First flown by Robert G. Ferry at Culver City on 5 November, 1964, the XV-9A remained at the manufacturer's facility until it had completed an initial 15-hour flight test programme. It was then transferred to Edwards AFB, where an additional 23 hours were flown. From an engineering point of view, tests proved highly satisfactory and in 1965 Hughes confidently predicted that the hot-cycle system would be used for heavy-lift military helicopters and for compound civil helicopters. The latter, which were to have been fitted with short wings and forward thrust fans, were expected to fly at speeds of up to 480km/h. From the environmental and economic points of view, however, the XV-9A was less successful as the exhaust of hot efflux through cascade vanes at the tips of the rotor was noisy and unacceptable in urban areas and as fuel consumption rate was high. To mitigate these deficiencies, Hughes proposed a refinement of the pressure-jet concept based on the use of turbofans in lieu of gas generators. This warm-cycle system was tested in a wind tunnel and on a whirling stand but improvements were insufficient to warrant the manufacture and testing of a flying prototype, thus bringing to an end the development by Hughes of pressure-jet systems successively based on the cold-cycle principle, as used for the XH-17 and XH-28, the hot-cycle principle, as featured by the XV-9A, and the warm-cycle principle, as evaluated during whirling stand tests.
Rene J. Francillon "McDonnell Douglas Aircraft since 1920: Volume II", 1997
This was a large experimental heli-copter built in 1964 to study blade-tip nozzle jet propulsion. Some of the parts were taken from existing aircraft. The version for the US Army was designated XV-9A and had a three-blade constant chord metal rotor. There was room for two pilots seated side by side in the cockpit.

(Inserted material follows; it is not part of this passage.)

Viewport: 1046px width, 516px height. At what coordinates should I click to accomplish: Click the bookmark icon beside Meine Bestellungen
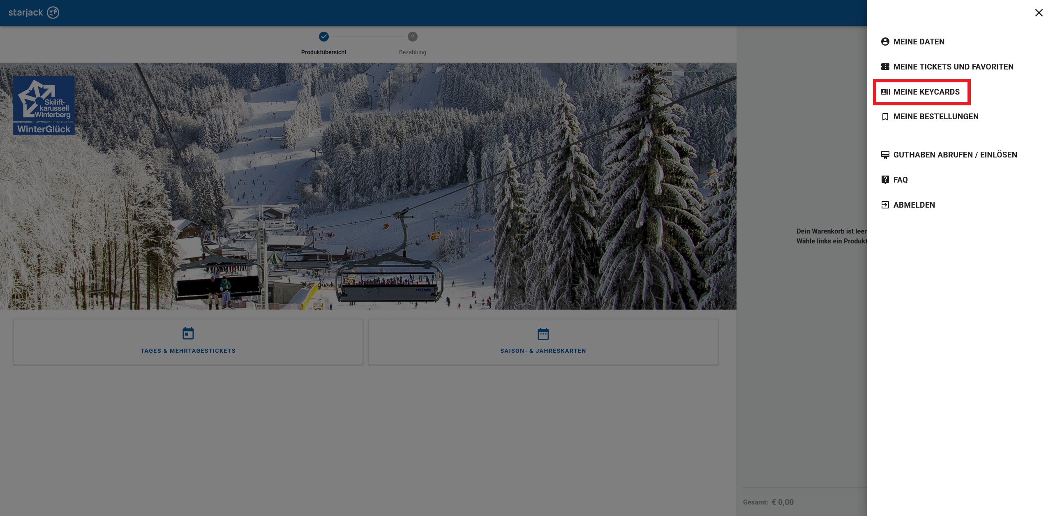pos(885,117)
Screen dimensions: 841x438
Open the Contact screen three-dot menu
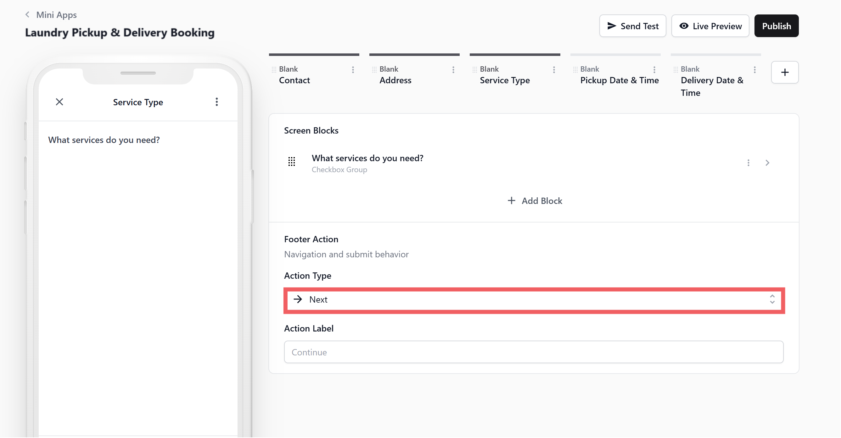[353, 70]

G.Apostolo "The Illustrated Encyclopedia of Helicopters", 1984
In 1962 Hughes Helicopters was awarded an Army contract for the development and construction of a research helicopter utilizing a hot-cycle propulsion system. The resulting XV-9A (serial 64-15107) made its first flight in November 1964.
Though rather ungainly-looking the XV-9A was of essentially straightforward construction. Indeed, in order to save time and money in the building of what was certain to be the only vehicle of its type Hughes' engineers assembled the XV-9A using the cockpit of an OH-6A, the landing gear of a Sikorsky H-34, and a simple purpose-built cylindrical fuselage with a twin-rudder V-tail. It was, in fact, the XV-9A's experimental propulsion system that made the otherwise mundane craft unique. The system was built around two pod-mounted General Electric YT64-GE-6 engines fitted to the ends of two high-set stub wings, one on either side of the fuselage directly below the main rotor hub. Each engine's turbine section had been removed, and hot exhaust gases were ducted directly through the rotor hub to be expelled at near-sonic speeds through vaned cascades in each of the three blade tips. Smaller exhaust ports on either side of the tail boom just forward of the rudders provided some additional directional stability.
The XV-9A's flight test programme was completed in August 1965, with a total of 19.1 hours having been flown. The hot-cycle propulsion system had proved to be overly complex and the aircraft itself had been plagued by stability problems; the Army therefore returned ownership of the XV-9A to Hughes and abandoned any further hot-cycle research.